Quão lucrativo pode ser para uma seguradora de saúde, por exemplo, conhecer os indivíduos com chance de 80 ou 90% de ter câncer ao longo da vida? Sim, essa é a probabilidade associada a determinadas variantes patogênicas (mutações deletérias) em genes de alta predisposição ao câncer. Mas não apenas isso, ao ter acesso ao DNA de uma pessoa, é possível não apenas inferir probabilidade de dezenas de doenças, mas obter informações sobre a sua ascendência. A falta de escrúpulos vai ainda mais além. No mês passado, a empresa 23andMe, que faz genotipagem (avaliação de polimorfismos e variantes), foi invadida por hackers que roubaram informações, incluindo a identidade e a ascendência familiar que essas informações revelam. Nesse caso, eram as informações de milhões de judeus Ashkenazi, incluindo fotos, e-mails e parentesco, evidenciando mais uma manifestação antissemita que o mundo viu reascender desde o ataque terrorista do Hamas.
Os genes, pelo ponto de vista mais tradicional e que codificam proteínas, são apenas menos de 2% do nosso DNA. Nesse segmento, mas também nos outros 98%, está a nossa identidade. E esse código formado por milhões de polimorfismos (variações normais) é capaz de trazer nosso passado na forma de ancestralidade e nosso futuro na forma de probabilidades de doenças. Essa tecnologia está muito mais avançada e próxima do nosso cotidiano do que se imagina. São os chamados escores poligênicos. Vários países já possuem escores poligênicos para dezenas de doenças e, em breve, teremos também no Brasil. Será possível estimar a probabilidade individual de vários tipos de câncer, além de várias outras doenças, e traçar estratégias de prevenção e tratamentos precoces.

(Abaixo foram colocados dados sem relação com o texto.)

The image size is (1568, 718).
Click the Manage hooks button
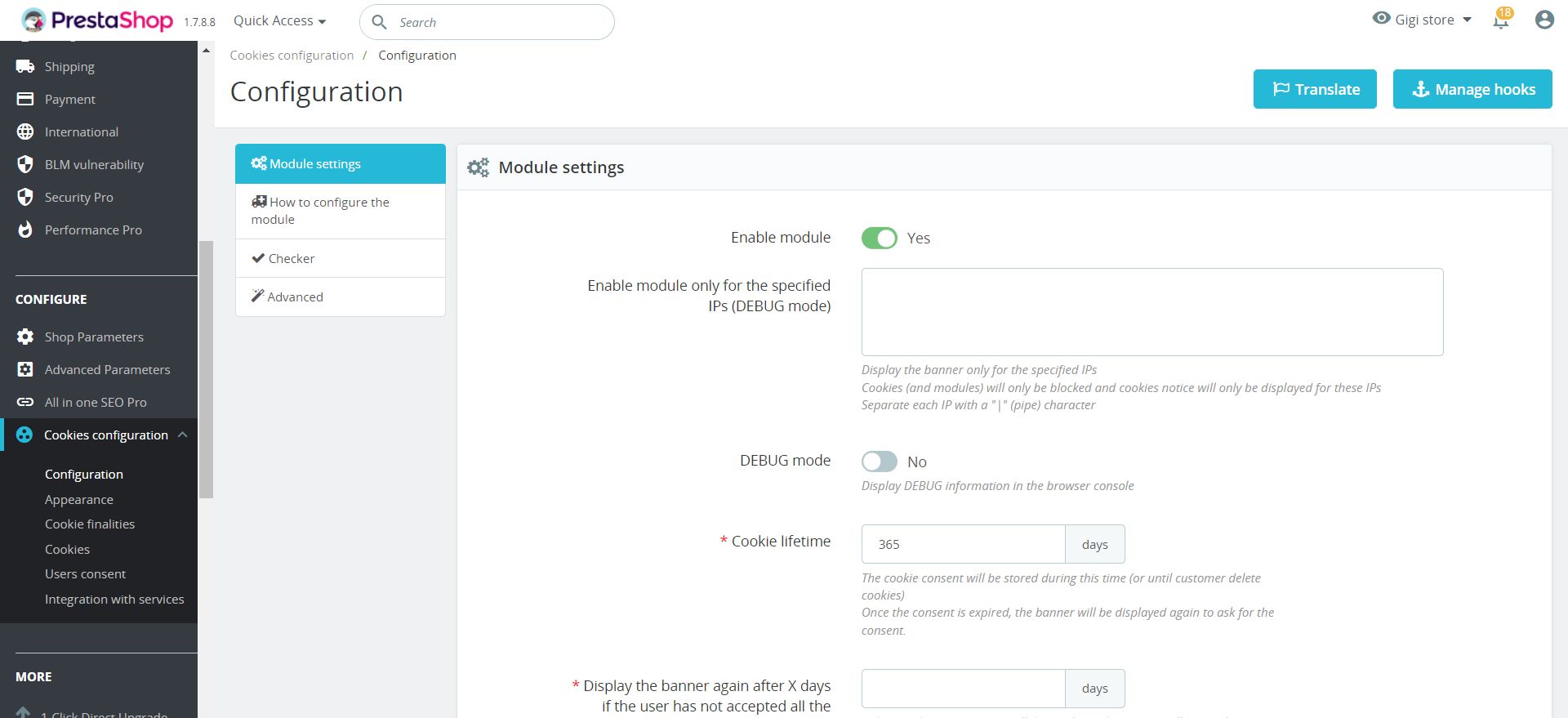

Mas, como todo avanço científico que muda a forma de enxergar a realidade, será preciso redefinir aspectos éticos e repactuar o assunto em nossa sociedade. Em um futuro que se avizinha, o Brasil está muito atrasado em vários aspectos desse debate, seja em propriedade intelectual por falta de prática ou propriedade individual pela desatenção em relação ao futuro da biotecnologia. O fato é que precisamos nos organizar para melhorar as linhas demarcatórias entre direitos, deveres e responsabilidades ligadas ao tema.
A discussão em andamento é urgente e complexa, e ainda está longe de ser concluída. Ela vai além de simplesmente proteger a propriedade individual ou os direitos sobre a propriedade intelectual. Por um lado, bancos de dados com milhões de DNAs individuais e anonimizados nos forneceram conhecimentos valiosos, ajudando a desenvolver estratégias avançadas em saúde pública. Por outro lado, ter acesso ao DNA de alguém pode revelar informações pessoais sensíveis, que deveriam ser de conhecimento e controle exclusivo do indivíduo a quem pertencem.
Para uma sociedade justa é essencial garantir um equilíbrio delicado entre o direito individual e a propriedade intelectual (referente a invenções, não a descrições da natureza) que promova o investimento em pesquisa e tecnologia. É necessário estabelecer práticas equitativas para proteger as pessoas em maior risco de doenças de abusos financeiros, sem que um excesso de regulamentações, inseguranças e barreiras desnecessárias impeçam descobertas que possam beneficiá-las. São avanços que permitirão o florescer do incipiente hub de inovações e biotecnologia brasileiro.